I am not a luddite. Far from it. I love to pull up a playlist I effortlessly made on my phone's Spotify app and send it to my Bluetooth speakers. I am quite pleased that the years of Limewire, a 200-cd booklet and taping songs off the radio are now behind me. But there are some things I miss. One of those is combing through a record layout to read the list of bands that are thanked.
One of the reasons, of course, is because that used to be a wonderful way to figure out what other bands you should be checking out. That was pretty much an explicit stamp of approval that if you like their band, then all of these bands are going to be up your alley. While that wasn’t always true (why did everyone always thank Mucky Pup?), a good band’s thanks list became a valuable reference when writing new albums on the folded-up list you kept in your wallet for any time you neared a record store.

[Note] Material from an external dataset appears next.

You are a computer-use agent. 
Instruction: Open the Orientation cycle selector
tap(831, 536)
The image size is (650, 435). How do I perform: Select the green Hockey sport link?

True, we are no longer in those times, when the risks and rewards were so much higher. Buying a CD just because you saw the band name-checked by Life of Agony seemed like a totally normal maneuver back then, compared to today when that kind of investment and palpable excitement seems irresponsible or deranged. Like I said, I don’t really miss that, and while the ease of music consumption today may have removed some romanticism, I try and not take for granted how convenience has allowed so many forgotten or ignored gems to fall into my lap.
But there is one thing I think that future generations will miss out on thanks to the disappearing thanks lists.
See, for those who didn’t grow up in LA or London or a subway ride away from CBGB’s, thanks lists represented a community. Here were people that were touring and playing together and being this entity that you so wanted to be a part of. These musicians had become friends, bonded, were fully supportive of each other playing music while your band struggled just to find a show, or keep band members; or maybe you were one of the people at home writing riffs and lyrics without a band, though you knew exactly what you would call it.
Among all the goals and daydreams of the wanna-be metal musician, there was that relatively modest one where some day soon you'd open a new CD, search the layout and, crammed in that long list of bands you idolized, there would be your name.